_PASSAGE SHOWN_.
All the values are halved from before, as mentioned. So we now see lots of ~$51 values, which we expect. There should be 12 bytes x 8 bits = 96 = $60 of them before we write the sync marks.  The sync marks should look like $A0 $78 $A0 $78, or thereabouts, and we can see some things that look like this in the above, marked in bold (note that this is from a DD formatted track, so we continue to see similar numbers below).

The underlined part looks to me like it _wanted_ to be a sync mark, but the first gap got chopped up into little pieces. So something is still really rogered up.

Weirdly if I instead read the $D6A0 debug register, that lets me read the same RDATA line from the floppy drive that we are using to calculate these gaps, then the sync marks get properly detected.  What I am fairly consistently seeing, is that we see a sequence something like a8 76 1f 49 ef, instead of the A0 78 A0 78 50 type sequence (the extra 50 at the end is a single gap after each sync that gets written).  So something is getting really confused, in that the gap boundaries are being read at the wrong locations. And its the last 3 of those that do it:

A0 78 50 versus

20 50 F0

But as I say, if I read _the same signal_ via a different register, I am getting a different result.

I'm just going to have to sleep on this, I think.

Problem found and fixed!  It was a cross-domain clocking problem. Which is fancy FPGA programmer speak for "the signal I was reading was produced by something on a different clock, and if you don't treat it nicely enough, you get all manner of weird glitching".  The read signal from the floppy is not generated using the same clock as the MEGA65's CPU, and thus this problem happens. The solution is to add extra flip-flops to latch the signal more cleanly.  In reality cross-domain clocking is _much_ more complicated than I have described here, but you get the general idea.

So I can now happily spot the sync marks again, decode the TIB, etc. But I am getting CRC errors reported in the TIB among other places, and it looks like we are skipping bytes, which I think is related.  I was fiddling about with fancy post-read timing corrections in my mfm-decode.c program, so its possible that I have just messed that up.

_SOURCE MATERIAL_.
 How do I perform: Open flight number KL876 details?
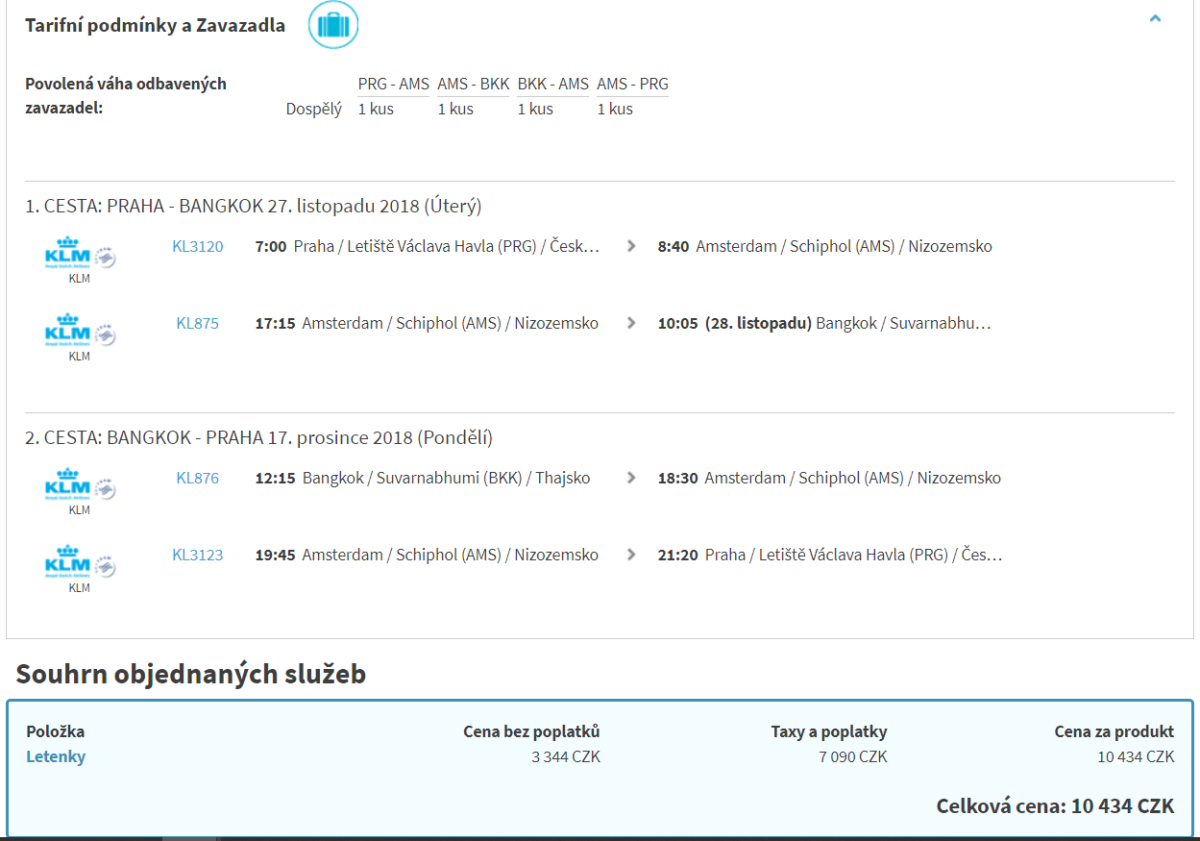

_CHALLENGE_.
Quote the passage above about the floppy sync marks from "The underlined part" up to and including "a different result.".

_TASK ANSWER_.
The underlined part looks to me like it _wanted_ to be a sync mark, but the first gap got chopped up into little pieces. So something is still really rogered up.

Weirdly if I instead read the $D6A0 debug register, that lets me read the same RDATA line from the floppy drive that we are using to calculate these gaps, then the sync marks get properly detected.  What I am fairly consistently seeing, is that we see a sequence something like a8 76 1f 49 ef, instead of the A0 78 A0 78 50 type sequence (the extra 50 at the end is a single gap after each sync that gets written).  So something is getting really confused, in that the gap boundaries are being read at the wrong locations. And its the last 3 of those that do it:

A0 78 50 versus

20 50 F0

But as I say, if I read _the same signal_ via a different register, I am getting a different result.